Quien hace arte para expresar una idea o ideología me parece válido, siempre que la obra comunique y nazca de un análisis serio. No es mi estilo, porque prefiero la estética sobre el mensaje político o conceptual, aunque respeto a quienes se comprometen genuinamente. La decisión de aceptar esa obra es de cada espectador. Artistas como Diego Rivera o Guayasamín —a quien conocí y de quien conservo un pincel— llevaron su mensaje al mundo. No comparto siempre su estética, pero reconozco su valor como testimonio, igual que Botero con sus obras sobre violencia, o Goya con sus fusilamientos. Lo esencial es que, incluso con postura política, la obra conserve solidez estética.

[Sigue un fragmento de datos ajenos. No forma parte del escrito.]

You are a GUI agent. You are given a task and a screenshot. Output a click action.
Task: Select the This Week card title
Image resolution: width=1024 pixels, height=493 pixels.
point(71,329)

La técnica y la belleza no deben sacrificarse; la estética es la esencia del arte. Puedes expresar lo que quieras, pero hazlo bien.

Hace poco regresó de Estados Unidos a Colombia. ¿Cómo han influido los lugares donde ha vivido en su obra y en su visión del arte?

Cada país es un mercado distinto, pero también te da una paleta de colores. En México descubrí cosas maravillosas: colores, texturas, sensaciones. Ecuador es bellísimo geográficamente, y el entorno para trabajar el arte era muy agradable. En Estados Unidos todo es una explosión: el mercado, el marketing, el mercantilismo... Yo lo encontré un poco superficial ya hacia el final. Un poco plástico. Y no es que sea un campo más fértil, en realidad es mucho más difícil, porque hay demasiada competencia. Y también mucha obra mala, con un mercado inundado. Las galerías serias, con criterio profundo y profesional, son pocas.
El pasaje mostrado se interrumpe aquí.